Reproduce the records verbatim from the line with "Select the washing" up to and including the line with "Select the NIR(S2)".

-- BEGIN Records to use --

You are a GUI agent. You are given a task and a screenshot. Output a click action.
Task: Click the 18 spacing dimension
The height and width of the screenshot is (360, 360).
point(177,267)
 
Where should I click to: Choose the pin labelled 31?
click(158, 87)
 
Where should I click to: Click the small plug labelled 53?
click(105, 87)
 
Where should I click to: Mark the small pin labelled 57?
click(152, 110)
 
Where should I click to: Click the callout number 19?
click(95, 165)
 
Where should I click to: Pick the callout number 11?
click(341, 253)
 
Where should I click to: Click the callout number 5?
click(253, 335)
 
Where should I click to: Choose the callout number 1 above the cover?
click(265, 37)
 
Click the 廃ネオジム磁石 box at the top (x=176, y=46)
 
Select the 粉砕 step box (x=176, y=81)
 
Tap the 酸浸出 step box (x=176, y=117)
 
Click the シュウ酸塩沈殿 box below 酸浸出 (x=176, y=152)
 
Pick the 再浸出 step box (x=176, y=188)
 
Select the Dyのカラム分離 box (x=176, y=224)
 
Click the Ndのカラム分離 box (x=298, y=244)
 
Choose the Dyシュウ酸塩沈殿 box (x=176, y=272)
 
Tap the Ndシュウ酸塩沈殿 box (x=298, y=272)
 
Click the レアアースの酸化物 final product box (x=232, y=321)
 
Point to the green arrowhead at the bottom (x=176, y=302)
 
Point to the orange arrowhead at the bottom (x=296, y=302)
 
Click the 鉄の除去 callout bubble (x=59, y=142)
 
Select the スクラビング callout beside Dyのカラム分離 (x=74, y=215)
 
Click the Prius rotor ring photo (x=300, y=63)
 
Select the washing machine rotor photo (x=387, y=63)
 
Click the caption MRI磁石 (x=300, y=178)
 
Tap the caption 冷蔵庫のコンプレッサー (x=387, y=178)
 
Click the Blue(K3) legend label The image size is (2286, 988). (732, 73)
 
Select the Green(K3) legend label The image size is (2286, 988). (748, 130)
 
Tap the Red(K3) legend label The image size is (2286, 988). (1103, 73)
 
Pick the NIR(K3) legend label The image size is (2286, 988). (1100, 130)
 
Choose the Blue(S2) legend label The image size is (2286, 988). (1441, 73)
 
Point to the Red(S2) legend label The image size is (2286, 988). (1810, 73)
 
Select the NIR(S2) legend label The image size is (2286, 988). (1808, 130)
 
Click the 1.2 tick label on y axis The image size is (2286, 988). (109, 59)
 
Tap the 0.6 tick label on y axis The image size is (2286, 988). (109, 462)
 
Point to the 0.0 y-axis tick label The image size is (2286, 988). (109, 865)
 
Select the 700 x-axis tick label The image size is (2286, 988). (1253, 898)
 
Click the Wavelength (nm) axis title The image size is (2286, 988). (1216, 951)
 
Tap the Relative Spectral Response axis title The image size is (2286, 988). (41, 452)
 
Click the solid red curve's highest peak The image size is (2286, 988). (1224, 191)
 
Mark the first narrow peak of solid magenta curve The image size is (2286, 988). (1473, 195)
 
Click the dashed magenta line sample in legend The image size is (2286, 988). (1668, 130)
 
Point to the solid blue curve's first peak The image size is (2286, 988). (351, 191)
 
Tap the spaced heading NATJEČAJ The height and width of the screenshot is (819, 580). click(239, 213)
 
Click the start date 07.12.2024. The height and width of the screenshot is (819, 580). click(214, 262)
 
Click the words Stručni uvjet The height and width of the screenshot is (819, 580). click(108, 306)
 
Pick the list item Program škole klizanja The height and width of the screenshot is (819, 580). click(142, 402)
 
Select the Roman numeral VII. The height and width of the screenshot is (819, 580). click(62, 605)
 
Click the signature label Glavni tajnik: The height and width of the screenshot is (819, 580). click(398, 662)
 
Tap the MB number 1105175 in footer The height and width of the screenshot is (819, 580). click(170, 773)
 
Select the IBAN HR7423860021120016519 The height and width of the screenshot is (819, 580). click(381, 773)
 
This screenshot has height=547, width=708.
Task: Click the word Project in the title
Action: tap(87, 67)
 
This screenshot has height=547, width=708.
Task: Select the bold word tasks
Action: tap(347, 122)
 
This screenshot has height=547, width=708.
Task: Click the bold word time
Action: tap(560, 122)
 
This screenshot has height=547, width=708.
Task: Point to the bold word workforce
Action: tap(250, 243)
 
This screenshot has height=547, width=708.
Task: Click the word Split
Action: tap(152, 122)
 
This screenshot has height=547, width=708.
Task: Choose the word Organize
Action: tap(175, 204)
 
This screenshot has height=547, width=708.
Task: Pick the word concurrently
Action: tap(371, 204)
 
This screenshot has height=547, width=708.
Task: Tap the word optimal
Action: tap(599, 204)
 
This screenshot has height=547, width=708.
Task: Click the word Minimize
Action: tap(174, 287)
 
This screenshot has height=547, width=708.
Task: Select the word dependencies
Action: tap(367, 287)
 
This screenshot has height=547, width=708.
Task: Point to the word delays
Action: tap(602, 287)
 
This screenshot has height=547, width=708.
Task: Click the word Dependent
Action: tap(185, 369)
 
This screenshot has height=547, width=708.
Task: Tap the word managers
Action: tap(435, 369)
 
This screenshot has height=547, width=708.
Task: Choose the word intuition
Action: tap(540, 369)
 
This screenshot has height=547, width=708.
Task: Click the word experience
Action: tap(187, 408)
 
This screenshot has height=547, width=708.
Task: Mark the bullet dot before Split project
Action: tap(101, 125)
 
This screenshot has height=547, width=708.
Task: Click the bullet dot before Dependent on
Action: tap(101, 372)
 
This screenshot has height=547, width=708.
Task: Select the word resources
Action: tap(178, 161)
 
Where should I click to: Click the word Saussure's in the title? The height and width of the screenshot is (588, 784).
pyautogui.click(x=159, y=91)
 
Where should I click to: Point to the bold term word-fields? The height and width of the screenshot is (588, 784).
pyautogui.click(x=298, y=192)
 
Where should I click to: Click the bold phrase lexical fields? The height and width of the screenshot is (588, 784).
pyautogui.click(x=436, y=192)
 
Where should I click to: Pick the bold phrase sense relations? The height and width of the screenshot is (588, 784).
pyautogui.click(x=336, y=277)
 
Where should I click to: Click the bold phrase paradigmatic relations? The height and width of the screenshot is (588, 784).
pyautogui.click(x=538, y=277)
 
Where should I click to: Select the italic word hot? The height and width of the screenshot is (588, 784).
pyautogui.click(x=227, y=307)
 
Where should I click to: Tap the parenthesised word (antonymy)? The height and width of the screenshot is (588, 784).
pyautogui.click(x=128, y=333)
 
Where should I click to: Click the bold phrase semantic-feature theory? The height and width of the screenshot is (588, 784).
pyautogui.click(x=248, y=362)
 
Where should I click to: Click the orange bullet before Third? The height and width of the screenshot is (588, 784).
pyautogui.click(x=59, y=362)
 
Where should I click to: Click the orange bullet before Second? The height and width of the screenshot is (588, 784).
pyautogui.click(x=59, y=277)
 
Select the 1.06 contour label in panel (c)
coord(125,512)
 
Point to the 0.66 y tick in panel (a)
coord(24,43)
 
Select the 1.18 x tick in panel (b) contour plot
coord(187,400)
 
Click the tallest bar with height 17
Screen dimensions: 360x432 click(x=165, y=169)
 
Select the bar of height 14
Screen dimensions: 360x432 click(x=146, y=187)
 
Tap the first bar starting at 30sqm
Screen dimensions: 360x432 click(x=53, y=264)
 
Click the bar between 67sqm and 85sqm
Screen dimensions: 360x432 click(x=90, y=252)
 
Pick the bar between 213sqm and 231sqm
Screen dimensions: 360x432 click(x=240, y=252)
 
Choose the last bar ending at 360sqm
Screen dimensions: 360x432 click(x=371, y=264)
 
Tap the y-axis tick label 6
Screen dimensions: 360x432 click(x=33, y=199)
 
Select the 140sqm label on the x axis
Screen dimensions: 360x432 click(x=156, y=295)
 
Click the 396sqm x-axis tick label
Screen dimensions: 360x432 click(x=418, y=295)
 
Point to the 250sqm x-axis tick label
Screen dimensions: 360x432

-- END Records to use --

▶ **The response**:
Select the washing machine rotor photo (x=387, y=63)
 
Click the caption MRI磁石 (x=300, y=178)
 
Tap the caption 冷蔵庫のコンプレッサー (x=387, y=178)
 
Click the Blue(K3) legend label The image size is (2286, 988). (732, 73)
 
Select the Green(K3) legend label The image size is (2286, 988). (748, 130)
 
Tap the Red(K3) legend label The image size is (2286, 988). (1103, 73)
 
Pick the NIR(K3) legend label The image size is (2286, 988). (1100, 130)
 
Choose the Blue(S2) legend label The image size is (2286, 988). (1441, 73)
 
Point to the Red(S2) legend label The image size is (2286, 988). (1810, 73)
 
Select the NIR(S2) legend label The image size is (2286, 988). (1808, 130)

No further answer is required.